TUCSON, AZ (Tucson News Now) - The Tucson Unified School District has announced a plan to address disciplinary issues at Booth-Fickett K - 8 at Broadway and Kolb on Tucson's east side.
The school, which is a just a step above failing, has been troubled by fighting on campus, truancy, bullying and classroom disruptions for years.
Much of the problem, according to new district Superintendent Dr. Gabriel Trujillo, can be traced to acute shortage of teachers.
"Because of the staff shortage and not having no subs in place, daily subs, the intervention teams that are really on the ground and supposed to be working with kids are in classrooms," he said.
The school has a 15 percent vacancy rate for teachers right now. The school is nine teachers short in a staff of 55, the biggest shortage in the district.
"I think having more teachers will help us take a step in solving the problems," Dr. Trujillo said. "I don't think they're going to solve everything."
Too that end, Booth-Fickett is also one of eight schools that will get a school resource officer from the Tucson Police Department, thanks to a $2.2 million gr ant.
The school will also add three school monitors, a social worker, and case support for teaching staff and administrators. The additional support will allow for more direct parental intervention at the school.

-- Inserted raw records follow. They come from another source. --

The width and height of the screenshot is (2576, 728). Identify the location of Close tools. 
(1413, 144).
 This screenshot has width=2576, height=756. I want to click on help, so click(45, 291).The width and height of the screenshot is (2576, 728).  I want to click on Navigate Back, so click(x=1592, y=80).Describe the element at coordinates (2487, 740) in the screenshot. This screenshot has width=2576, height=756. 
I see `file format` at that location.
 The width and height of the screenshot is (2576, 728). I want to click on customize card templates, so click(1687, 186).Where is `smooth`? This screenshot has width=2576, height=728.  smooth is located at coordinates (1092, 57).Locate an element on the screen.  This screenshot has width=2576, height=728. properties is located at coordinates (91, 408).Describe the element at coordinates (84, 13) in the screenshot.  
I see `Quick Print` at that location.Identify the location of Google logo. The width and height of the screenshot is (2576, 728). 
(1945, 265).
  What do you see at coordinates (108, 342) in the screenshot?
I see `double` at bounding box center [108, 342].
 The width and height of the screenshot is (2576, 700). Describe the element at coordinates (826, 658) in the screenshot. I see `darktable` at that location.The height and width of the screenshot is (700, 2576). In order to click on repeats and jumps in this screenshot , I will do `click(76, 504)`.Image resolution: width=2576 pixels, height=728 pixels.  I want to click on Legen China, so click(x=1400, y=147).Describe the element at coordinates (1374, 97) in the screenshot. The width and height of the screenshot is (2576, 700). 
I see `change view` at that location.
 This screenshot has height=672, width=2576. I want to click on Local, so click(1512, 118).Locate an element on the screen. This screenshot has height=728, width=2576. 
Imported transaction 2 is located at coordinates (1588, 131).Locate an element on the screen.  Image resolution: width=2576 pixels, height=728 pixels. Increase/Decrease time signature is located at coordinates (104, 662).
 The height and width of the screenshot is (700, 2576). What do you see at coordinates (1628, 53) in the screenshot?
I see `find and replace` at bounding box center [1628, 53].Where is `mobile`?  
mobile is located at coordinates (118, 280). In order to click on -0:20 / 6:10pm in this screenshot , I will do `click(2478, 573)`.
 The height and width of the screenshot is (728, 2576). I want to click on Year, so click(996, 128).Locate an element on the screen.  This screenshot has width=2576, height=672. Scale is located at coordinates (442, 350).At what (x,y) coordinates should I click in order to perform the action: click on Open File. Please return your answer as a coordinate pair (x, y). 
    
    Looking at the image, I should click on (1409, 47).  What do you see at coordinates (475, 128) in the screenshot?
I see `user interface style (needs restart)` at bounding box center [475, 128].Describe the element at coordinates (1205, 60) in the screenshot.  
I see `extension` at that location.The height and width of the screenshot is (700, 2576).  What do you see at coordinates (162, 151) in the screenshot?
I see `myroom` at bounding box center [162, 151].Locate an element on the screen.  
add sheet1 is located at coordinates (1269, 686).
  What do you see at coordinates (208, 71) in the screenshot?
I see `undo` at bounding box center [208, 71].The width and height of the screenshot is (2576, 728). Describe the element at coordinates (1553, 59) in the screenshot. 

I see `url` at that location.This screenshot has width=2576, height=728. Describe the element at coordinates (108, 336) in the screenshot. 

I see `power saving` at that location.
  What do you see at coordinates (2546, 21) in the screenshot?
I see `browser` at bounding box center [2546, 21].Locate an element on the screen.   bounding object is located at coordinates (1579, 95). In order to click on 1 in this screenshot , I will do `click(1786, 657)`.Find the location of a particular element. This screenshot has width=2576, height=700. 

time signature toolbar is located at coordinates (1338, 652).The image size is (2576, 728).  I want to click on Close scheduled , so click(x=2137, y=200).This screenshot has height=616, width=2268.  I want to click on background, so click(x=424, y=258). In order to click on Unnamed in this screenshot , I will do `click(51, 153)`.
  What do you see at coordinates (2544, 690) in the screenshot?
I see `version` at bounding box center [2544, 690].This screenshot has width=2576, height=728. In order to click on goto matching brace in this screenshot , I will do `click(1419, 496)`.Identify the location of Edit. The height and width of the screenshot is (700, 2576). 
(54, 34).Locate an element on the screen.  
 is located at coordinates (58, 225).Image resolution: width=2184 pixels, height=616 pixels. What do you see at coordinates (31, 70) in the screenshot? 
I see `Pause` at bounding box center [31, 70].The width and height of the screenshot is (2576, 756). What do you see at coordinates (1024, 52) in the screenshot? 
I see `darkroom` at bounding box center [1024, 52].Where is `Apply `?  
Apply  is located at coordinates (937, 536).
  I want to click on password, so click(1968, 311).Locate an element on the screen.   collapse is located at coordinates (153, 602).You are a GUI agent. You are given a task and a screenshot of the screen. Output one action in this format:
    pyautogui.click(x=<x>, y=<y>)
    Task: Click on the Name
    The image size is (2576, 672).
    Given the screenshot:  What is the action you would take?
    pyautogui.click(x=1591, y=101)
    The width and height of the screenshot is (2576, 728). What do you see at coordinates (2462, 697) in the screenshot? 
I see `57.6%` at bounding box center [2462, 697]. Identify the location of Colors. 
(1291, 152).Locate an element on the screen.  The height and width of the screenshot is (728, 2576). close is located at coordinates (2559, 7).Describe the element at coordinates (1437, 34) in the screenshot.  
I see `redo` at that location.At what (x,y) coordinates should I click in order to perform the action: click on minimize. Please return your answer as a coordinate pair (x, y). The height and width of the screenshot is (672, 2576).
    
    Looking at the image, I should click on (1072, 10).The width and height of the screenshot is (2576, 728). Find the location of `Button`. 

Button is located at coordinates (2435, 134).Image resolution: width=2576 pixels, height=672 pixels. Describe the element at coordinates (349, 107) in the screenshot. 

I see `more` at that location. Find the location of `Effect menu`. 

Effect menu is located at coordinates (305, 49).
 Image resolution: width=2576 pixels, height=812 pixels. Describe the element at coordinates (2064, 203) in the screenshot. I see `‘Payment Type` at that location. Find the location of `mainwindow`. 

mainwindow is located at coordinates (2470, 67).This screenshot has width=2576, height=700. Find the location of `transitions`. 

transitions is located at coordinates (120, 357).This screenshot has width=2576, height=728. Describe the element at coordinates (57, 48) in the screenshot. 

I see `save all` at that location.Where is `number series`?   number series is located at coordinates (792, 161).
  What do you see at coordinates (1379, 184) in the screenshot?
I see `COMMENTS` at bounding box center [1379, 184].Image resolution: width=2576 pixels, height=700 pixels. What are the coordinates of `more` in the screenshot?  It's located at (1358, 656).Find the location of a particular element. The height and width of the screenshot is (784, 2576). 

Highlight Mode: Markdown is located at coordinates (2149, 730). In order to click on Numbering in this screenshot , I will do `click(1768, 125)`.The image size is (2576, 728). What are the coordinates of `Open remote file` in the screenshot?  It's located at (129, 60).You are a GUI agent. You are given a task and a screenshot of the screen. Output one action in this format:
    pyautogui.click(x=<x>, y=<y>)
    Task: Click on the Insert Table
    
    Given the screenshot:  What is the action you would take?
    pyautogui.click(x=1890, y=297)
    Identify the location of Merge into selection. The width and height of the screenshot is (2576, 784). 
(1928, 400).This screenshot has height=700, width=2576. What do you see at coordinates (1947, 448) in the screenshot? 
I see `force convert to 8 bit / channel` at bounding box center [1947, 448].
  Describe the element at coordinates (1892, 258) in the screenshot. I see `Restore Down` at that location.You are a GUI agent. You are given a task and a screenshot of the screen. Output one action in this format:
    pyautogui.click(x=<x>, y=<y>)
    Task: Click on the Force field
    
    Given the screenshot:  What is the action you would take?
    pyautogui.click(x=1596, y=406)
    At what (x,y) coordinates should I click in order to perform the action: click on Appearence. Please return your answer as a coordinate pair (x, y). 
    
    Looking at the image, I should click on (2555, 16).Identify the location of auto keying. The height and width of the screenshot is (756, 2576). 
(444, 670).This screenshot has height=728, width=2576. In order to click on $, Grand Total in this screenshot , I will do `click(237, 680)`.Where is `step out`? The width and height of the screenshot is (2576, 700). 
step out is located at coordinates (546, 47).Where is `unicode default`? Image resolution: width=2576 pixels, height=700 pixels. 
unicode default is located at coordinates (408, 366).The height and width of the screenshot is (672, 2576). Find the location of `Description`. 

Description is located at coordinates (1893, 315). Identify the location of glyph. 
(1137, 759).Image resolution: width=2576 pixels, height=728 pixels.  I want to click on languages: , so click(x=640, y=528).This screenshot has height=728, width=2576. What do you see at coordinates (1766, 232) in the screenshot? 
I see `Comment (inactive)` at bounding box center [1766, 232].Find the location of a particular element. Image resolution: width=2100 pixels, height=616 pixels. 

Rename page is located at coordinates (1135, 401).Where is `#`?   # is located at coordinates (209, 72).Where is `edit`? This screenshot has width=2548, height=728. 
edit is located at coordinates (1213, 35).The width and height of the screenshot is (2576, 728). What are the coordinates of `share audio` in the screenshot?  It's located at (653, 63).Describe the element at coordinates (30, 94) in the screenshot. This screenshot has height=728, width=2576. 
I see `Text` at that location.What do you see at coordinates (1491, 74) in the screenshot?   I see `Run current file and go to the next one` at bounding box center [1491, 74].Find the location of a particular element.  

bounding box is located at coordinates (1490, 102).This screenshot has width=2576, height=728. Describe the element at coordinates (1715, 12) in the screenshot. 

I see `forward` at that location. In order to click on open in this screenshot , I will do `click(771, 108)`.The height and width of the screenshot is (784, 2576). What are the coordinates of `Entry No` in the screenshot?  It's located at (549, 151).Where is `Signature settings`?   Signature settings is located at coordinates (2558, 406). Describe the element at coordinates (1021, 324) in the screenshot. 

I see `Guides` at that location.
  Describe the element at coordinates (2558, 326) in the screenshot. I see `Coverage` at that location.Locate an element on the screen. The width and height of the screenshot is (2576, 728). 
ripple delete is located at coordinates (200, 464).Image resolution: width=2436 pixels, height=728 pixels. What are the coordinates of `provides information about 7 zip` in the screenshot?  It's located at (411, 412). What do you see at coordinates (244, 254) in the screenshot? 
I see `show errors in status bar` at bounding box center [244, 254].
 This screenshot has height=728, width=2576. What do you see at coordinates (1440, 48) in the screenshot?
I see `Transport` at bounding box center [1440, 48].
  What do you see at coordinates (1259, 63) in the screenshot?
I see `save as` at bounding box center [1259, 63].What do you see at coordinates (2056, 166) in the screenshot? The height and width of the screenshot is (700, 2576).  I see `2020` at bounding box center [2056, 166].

It is also in the process of adding teachers and hopes to have that issue solved in the next ten days.
One item which is supported by Dr. Trujillo and will be discussed by the full school board, is the addition of extra incentives for teachers at Booth-Fickett.
"I don't want to create the impression that this support is going to be the magic bullet," Dr. Trujillo said. "It designed to get us back in the right direction."
He believes for the changes to take hold and begin the road to improvement will come from a change in the culture and climate of the school.
Booth-Fickett has 950 students in K-8.
Two years ago, amid charges of extreme bullying at the school, the students formed their own bullying patrol, carrying cameras to record bad behavior.
Trujillo says he hopes to see improvements in as little as three weeks.